Purpose: The primary objective of this study was to determine the maximum-tolerated dose of cisplatin that could be added to full-dose gemcitabine and radiation therapy (RT) in patients with pancreatic cancer. Patients and Methods: Nineteen patients were treated. Gemcitabine 1,000 mg/m² was administered over 30 minutes on days 1, 8, and 15 of a 28-day cycle. Cisplatin followed gemcitabine on days 1 and 15. The initial dose level of cisplatin was 30 mg/m², escalated to a targeted dose of 50 mg/m² using Time-to-Event Continual Reassessment Method. RT was initiated on cycle 1, day 1, in 2.4 Gy fractions to a total dose of 36 Gy. A second cycle of chemotherapy was planned following a 1-week rest. Results: Four of eight patients experienced acute dose limiting toxicity at the 50 mg/m² cisplatin dose level. Patients treated at 30 and 40 mg/m² cisplatin dose level tolerated therapy without dose-limiting toxicity.
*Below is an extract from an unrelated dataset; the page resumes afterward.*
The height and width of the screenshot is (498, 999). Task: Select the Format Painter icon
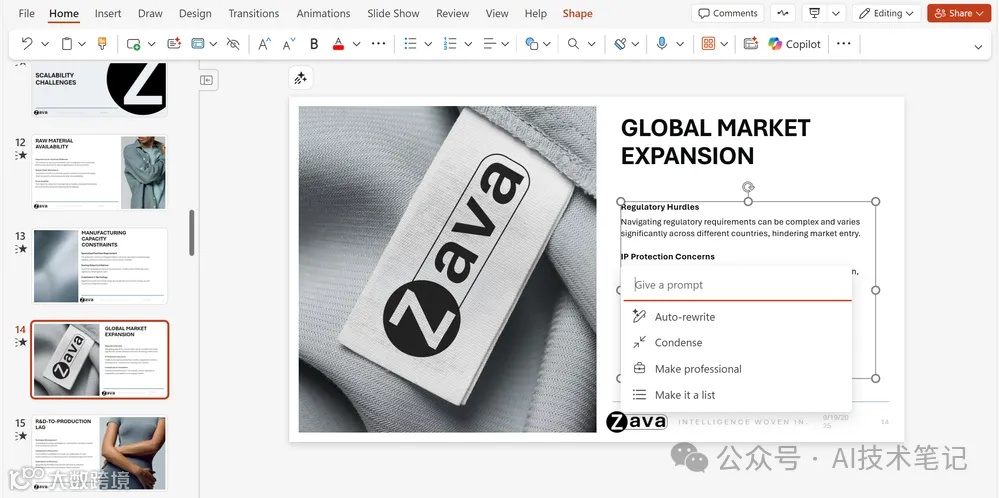(x=102, y=44)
Median survival was 10.7 months (95% CI, 5.4 to 18.2) for all patients, and 12.9 months (95% CI, 7.4 to 21.2) for those without metastasis. Conclusion: Cisplatin at doses up to 40 mg/m² may be safely added to full-dose gemcitabine and conformal RT. The Time-to-Event Continual Reassessment Method trial design allowed rapid completion of the study and confidence in the conclusion about the maximum tolerated dose, but accrued more patients to a dose level above the maximum tolerated dose than the typical phase I design. Local and systemic disease control and survival in this study cohort supports further investigation of gemcitabine-based RT and combination chemotherapy in this disease.